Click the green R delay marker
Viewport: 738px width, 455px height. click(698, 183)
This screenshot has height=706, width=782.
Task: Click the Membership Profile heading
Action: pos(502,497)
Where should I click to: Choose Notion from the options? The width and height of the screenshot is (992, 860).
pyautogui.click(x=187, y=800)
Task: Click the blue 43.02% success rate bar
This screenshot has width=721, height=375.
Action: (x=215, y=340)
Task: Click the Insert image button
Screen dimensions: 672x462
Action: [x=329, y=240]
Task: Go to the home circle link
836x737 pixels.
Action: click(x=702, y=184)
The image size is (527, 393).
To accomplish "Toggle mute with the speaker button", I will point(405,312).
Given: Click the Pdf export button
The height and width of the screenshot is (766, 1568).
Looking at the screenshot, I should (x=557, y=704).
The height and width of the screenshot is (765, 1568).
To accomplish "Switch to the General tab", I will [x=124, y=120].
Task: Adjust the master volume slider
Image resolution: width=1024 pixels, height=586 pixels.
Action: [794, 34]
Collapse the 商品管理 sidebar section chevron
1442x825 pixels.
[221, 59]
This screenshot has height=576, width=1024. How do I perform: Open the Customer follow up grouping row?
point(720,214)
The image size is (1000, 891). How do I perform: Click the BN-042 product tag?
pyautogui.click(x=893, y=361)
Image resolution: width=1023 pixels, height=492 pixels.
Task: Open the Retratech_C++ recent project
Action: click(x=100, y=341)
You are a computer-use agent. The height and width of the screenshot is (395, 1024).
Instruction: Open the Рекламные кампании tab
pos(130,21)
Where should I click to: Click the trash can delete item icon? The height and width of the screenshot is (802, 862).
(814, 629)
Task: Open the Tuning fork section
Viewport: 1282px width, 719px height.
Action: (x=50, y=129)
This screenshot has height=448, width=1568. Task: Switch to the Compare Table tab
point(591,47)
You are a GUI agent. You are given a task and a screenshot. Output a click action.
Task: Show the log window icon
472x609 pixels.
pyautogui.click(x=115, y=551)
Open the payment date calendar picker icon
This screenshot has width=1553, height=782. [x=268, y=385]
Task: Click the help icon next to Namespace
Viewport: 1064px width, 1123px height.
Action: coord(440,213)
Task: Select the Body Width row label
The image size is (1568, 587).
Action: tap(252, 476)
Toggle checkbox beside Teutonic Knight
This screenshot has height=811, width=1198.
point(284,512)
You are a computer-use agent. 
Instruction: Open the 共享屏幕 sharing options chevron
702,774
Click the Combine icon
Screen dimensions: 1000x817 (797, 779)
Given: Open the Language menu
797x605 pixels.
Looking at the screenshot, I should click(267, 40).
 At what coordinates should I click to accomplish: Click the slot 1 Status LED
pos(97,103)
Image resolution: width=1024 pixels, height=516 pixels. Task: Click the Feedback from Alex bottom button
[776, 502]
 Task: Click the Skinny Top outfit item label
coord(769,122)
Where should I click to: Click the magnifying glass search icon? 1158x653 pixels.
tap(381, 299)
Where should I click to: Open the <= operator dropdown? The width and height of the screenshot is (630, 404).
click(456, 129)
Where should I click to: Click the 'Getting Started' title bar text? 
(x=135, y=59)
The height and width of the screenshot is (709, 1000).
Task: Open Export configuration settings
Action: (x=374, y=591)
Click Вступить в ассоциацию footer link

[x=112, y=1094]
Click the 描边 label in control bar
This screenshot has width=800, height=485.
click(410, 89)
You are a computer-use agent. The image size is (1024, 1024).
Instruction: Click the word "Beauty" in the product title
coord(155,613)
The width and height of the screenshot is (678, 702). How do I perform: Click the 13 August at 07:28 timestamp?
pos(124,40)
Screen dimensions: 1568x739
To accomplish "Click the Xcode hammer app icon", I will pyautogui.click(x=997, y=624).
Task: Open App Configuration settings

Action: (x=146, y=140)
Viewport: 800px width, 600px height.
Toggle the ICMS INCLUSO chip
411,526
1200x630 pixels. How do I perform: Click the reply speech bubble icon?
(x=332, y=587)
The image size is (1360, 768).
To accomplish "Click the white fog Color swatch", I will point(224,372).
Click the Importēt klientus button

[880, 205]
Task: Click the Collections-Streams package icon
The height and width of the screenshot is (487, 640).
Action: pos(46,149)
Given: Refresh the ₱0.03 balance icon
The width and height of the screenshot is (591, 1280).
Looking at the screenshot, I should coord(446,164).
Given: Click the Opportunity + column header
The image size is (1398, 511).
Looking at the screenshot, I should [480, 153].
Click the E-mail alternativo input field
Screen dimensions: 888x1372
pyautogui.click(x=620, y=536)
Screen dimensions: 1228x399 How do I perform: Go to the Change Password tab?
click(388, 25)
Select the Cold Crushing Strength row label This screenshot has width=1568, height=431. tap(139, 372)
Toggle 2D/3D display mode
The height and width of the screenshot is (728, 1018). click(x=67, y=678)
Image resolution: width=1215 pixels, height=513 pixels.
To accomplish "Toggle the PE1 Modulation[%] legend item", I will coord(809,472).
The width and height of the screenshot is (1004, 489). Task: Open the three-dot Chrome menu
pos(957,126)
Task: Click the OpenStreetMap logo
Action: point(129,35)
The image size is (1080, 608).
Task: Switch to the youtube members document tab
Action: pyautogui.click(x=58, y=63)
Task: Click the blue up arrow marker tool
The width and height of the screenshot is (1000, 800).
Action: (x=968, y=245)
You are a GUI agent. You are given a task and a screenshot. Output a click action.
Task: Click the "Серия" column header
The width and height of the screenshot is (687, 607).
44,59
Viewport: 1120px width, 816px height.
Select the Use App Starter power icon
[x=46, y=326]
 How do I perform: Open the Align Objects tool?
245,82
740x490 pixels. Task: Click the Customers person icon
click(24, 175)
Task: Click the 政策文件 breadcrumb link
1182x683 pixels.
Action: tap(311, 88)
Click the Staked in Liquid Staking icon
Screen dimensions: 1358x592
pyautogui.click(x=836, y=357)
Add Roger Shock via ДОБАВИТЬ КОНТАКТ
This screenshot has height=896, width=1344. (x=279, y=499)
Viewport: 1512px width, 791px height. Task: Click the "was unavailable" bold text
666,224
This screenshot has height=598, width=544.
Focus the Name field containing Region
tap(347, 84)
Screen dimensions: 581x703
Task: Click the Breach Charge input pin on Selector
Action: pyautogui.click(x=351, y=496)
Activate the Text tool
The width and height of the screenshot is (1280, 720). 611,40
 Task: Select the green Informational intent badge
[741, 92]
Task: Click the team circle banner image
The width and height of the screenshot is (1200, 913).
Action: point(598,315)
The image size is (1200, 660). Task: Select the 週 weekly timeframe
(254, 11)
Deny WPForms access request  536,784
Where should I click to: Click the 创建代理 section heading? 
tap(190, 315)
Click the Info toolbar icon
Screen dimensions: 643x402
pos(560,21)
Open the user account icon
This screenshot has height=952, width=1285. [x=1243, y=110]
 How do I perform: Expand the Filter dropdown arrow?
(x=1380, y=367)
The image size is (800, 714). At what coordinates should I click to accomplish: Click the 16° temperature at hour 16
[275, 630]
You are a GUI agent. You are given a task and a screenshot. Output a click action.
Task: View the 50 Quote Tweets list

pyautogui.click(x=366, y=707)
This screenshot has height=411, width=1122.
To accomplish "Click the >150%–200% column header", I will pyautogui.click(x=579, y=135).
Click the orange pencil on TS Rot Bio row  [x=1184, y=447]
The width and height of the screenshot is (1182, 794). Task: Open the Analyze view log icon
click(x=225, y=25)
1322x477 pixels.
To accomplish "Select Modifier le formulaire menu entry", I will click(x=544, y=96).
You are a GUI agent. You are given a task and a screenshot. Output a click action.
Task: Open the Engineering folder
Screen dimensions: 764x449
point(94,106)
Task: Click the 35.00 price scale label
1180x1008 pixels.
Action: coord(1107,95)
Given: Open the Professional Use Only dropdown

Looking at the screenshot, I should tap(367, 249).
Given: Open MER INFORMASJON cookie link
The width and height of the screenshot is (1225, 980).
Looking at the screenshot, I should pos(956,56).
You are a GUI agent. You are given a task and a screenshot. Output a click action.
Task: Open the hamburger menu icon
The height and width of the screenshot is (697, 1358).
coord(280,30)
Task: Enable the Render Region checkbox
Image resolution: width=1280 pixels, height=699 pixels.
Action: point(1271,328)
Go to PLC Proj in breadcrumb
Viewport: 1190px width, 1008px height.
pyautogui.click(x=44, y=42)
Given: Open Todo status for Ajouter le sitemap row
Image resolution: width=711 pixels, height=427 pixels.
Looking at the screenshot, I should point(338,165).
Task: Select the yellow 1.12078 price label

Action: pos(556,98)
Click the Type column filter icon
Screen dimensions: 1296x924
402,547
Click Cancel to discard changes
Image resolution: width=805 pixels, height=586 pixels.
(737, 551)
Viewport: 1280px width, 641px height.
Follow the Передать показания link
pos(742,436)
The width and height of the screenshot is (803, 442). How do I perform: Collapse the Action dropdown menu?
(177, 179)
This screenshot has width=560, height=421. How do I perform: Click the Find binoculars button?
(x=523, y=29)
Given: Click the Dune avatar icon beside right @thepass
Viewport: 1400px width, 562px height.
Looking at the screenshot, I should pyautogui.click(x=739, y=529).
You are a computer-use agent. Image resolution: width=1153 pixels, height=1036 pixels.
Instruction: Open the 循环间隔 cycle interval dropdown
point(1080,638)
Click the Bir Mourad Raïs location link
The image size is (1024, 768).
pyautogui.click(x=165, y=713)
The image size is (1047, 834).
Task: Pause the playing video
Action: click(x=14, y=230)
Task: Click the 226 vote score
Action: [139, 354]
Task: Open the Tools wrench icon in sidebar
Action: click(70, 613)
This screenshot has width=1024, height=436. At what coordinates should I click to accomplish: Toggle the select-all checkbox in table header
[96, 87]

# # # # #

> _EXERCISE AIM_: Scan the records above for the string "blue", and copy every line where it turns up.

> _RESULT OF THIS EXERCISE_:
Task: Click the blue 43.02% success rate bar
Task: Click the blue up arrow marker tool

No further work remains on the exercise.